> [Dataset records]
= Beginning of Section =
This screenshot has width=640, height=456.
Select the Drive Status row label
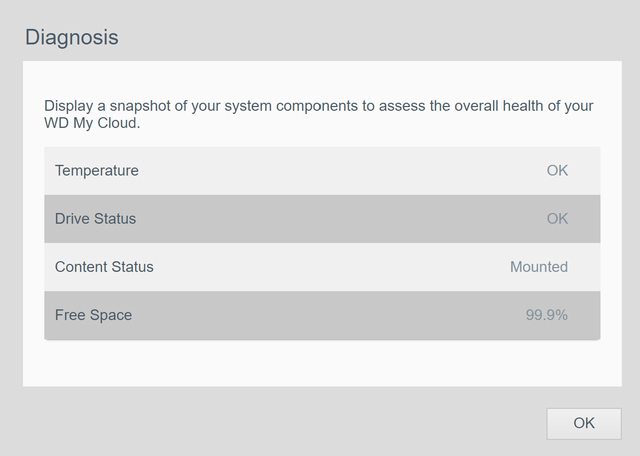click(95, 219)
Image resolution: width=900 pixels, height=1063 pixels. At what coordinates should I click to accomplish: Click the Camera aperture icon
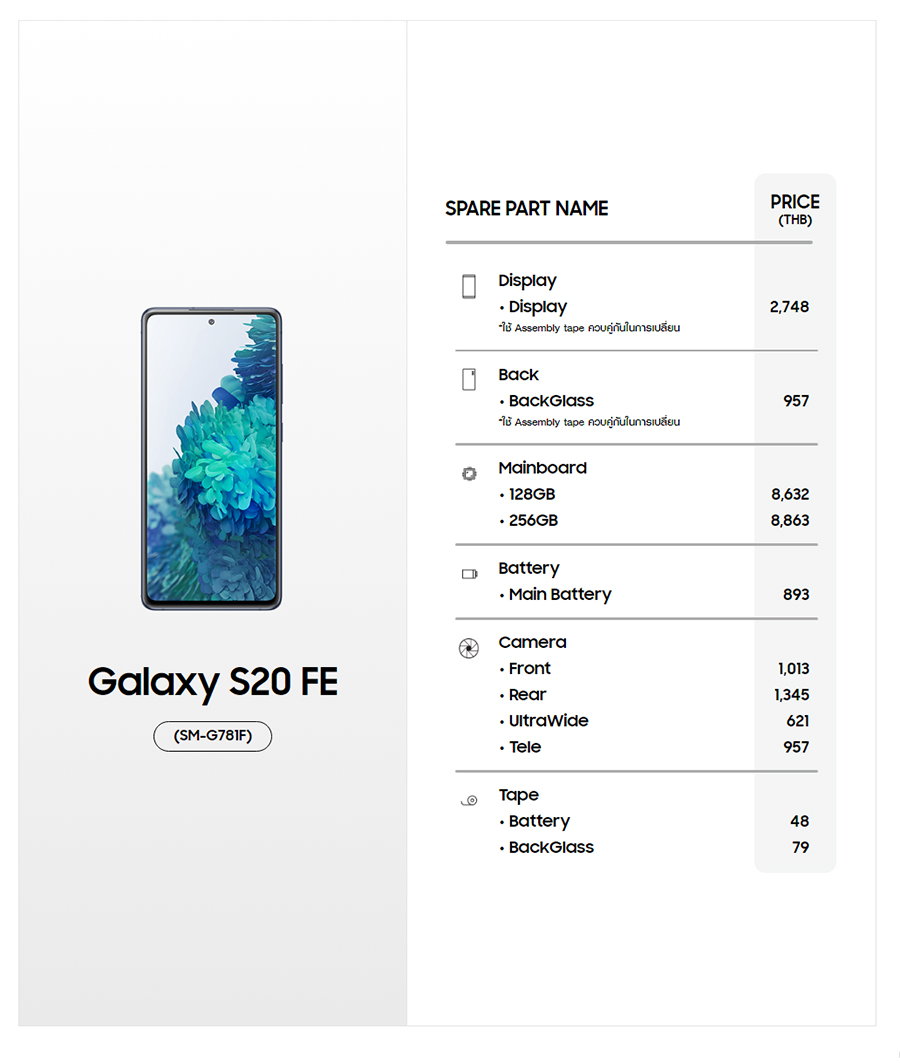click(468, 649)
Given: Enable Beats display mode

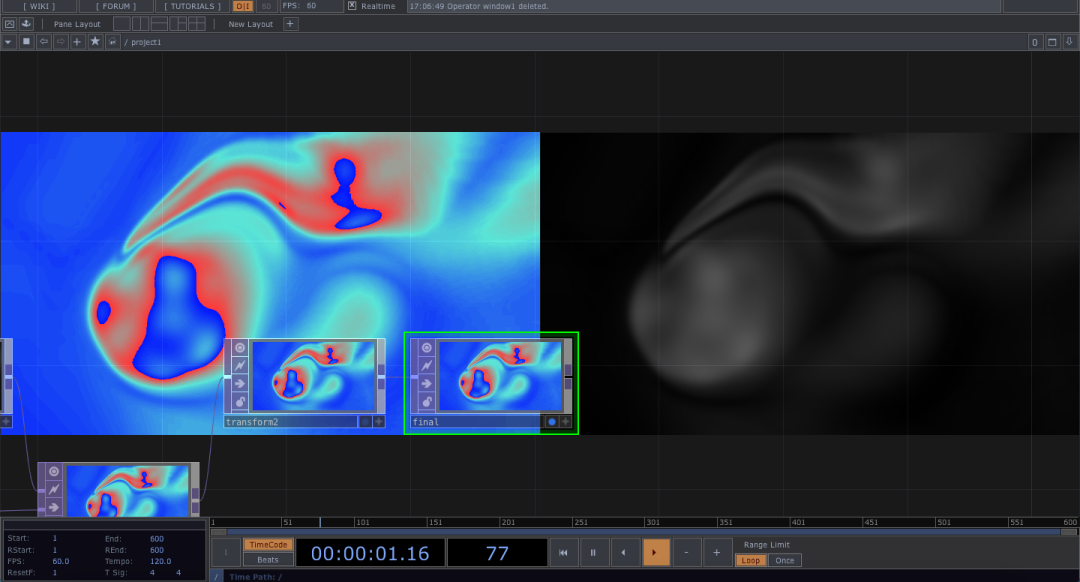Looking at the screenshot, I should pyautogui.click(x=267, y=560).
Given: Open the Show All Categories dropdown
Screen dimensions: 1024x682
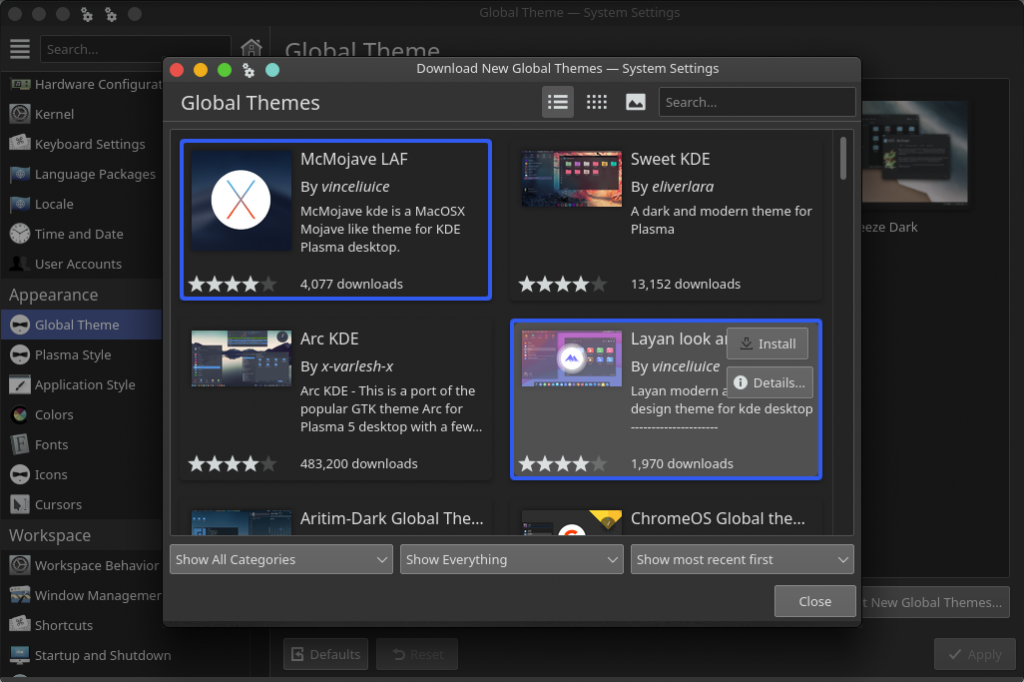Looking at the screenshot, I should point(281,559).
= End of Section =
> [ACTIVITY]
All lines from the one containing "Image resolution: width=900" through the end of the data are to be written out exactly, with nothing added; skip the pictures.

> [SOLUTION]
Image resolution: width=900 pixels, height=1063 pixels. At what coordinates should I click to accomplish: Click the Camera aperture icon
click(468, 649)
Given: Enable Beats display mode

Looking at the screenshot, I should pyautogui.click(x=267, y=560).
Given: Open the Show All Categories dropdown
Screen dimensions: 1024x682
Looking at the screenshot, I should point(281,559).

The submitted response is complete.